— Page excerpt —
--------------------------------------------------

Pathfinding: playing inside buildings

Optimising a build: the main structure is set to Static Obstacle, and a walkable floor is being dropped-in (show set to Walkable for clarity). Note the absence of any front doors: these are moveable objects and have been unlinked from the main structure to continue working

How far you can go with this, depends on whether the build is modifiable or not, and in the case of NO MOD builds, whether it contains things like doors or not. However, options for optimising builds include:

  • Setting the attribute for the entire building to Static Obstacle (with the caveats around scripted elements such as doors) and then dropping a Walkable floor in place
    • This will work for NO MOD builds that do not include any scripted moving elements such as doors as well as for modifiable buildings where the scripted moving elements have been unlinked
  • Create independent linskets for floor areas to be set to Walkable (as described in the previous set of  bullet points) and set the main structure to Static Obstacle (again, with the caveat related to doors and similar)
  • Setting the entire house to Walkable (door, etc., caveat again noted) and then use Exclusion Volumes to define walls, etc.

Exclusion Volumes and Material Volumes

Exclusion Volumes can also be used within building to confine / control character movement. For example, in the image below, I’ve set a room where Charlie can roam around, but I don’t want him wandering through into the hallway, so I added an Exclusion Volume prim to prevent him from doing so. Without it, he would occasionally wander into the non-walkable hall and stall.

The Walkable floor prim in place, and an Exclusion Volume to prevent Charlie wandering off into the non-walkable hallway (prims shown semi-translucent for effect).

--------------------------------------------------

— Dataset rows —
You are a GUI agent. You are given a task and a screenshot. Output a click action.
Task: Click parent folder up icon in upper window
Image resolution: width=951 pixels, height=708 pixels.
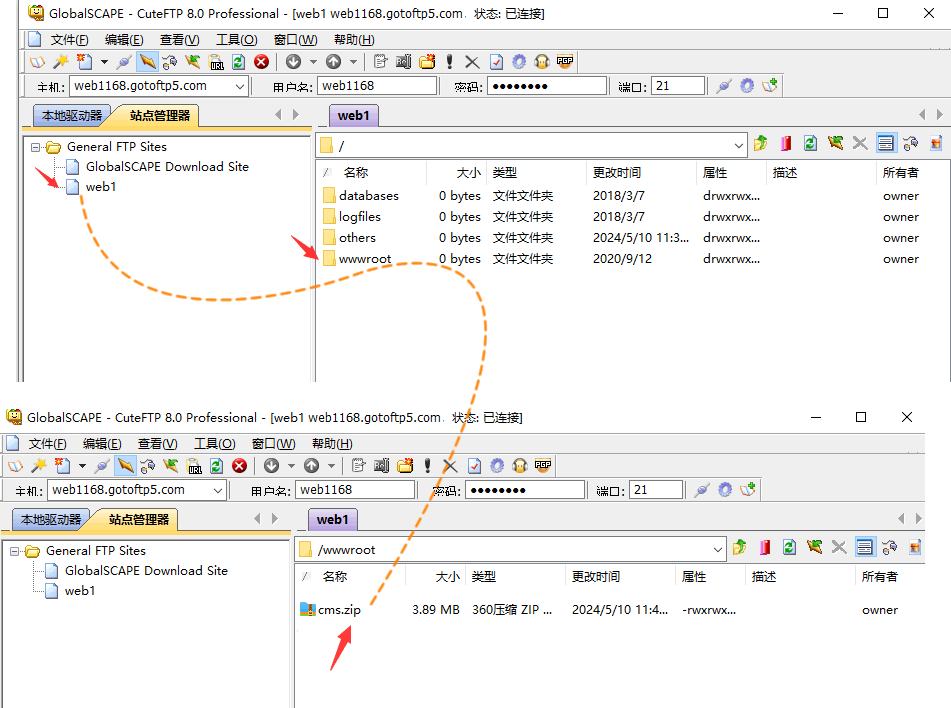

--------------------------------------------------

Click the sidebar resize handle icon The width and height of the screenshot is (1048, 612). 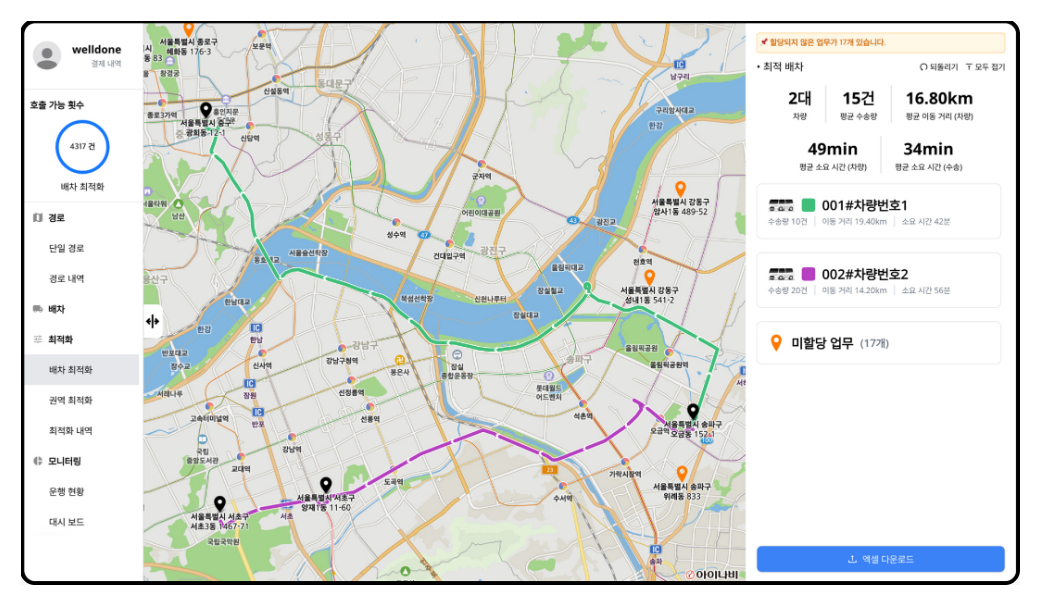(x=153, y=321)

--------------------------------------------------

— Directions for this task —
Continue the piece on pathfinding inside buildings, picking up right after its final sentence.

— Right answer —
Material Volumes are useful in slowing a character down where required – such as in a confined space where you don’t want it bouncing madly off walls and furnishings. Simply drop in a transparent prim, set the pathfinding attribute to material volume and reduce the walk rate to a suitable value prior to applying and performing a region rebake.

Moving In and Out of Buildings

Pathfinding characters cannot open / close doors. So if you want to have a character to be capable of walking out onto a patio, there are a few things you’ll need to do:

  • Make sure the walkable areas are contiguous between “indoors” and “outdoors”
  • Make sure the doorway is unimpeded. The door should be open and any auto-close functionality turned off / disabled
  • Make sure any “outdoor” areas are suitably bounded by Static Obstacles (walls, railings, etc.), to prevent your character wandering away or becoming stuck somewhere it shouldn’t be
  • Make sure hazards such as swimming pools are suitably safeguarded to prevent characters falling in.
Charlie comes out to play: the floor and patio of this partial mesh build are Walkable. I’ve set the front door to remain open until manually closed. Charlie will roam the lounge and patio. An Exclusion Volume over the pool theoretically prevents him falling in

Things Noted During Tests

The following are issues I noted when setting-up buildings on my own build platform, within my home region and working at Sandbox Artifex. I’m not stating any of them are “faults” with pathfinding; they may simply be down to my failure to set elements up correctly, or as a result of issues that are entirely separate from pathfinding. They’re simply issues I came across (generally with some frequency) during my fiddling around.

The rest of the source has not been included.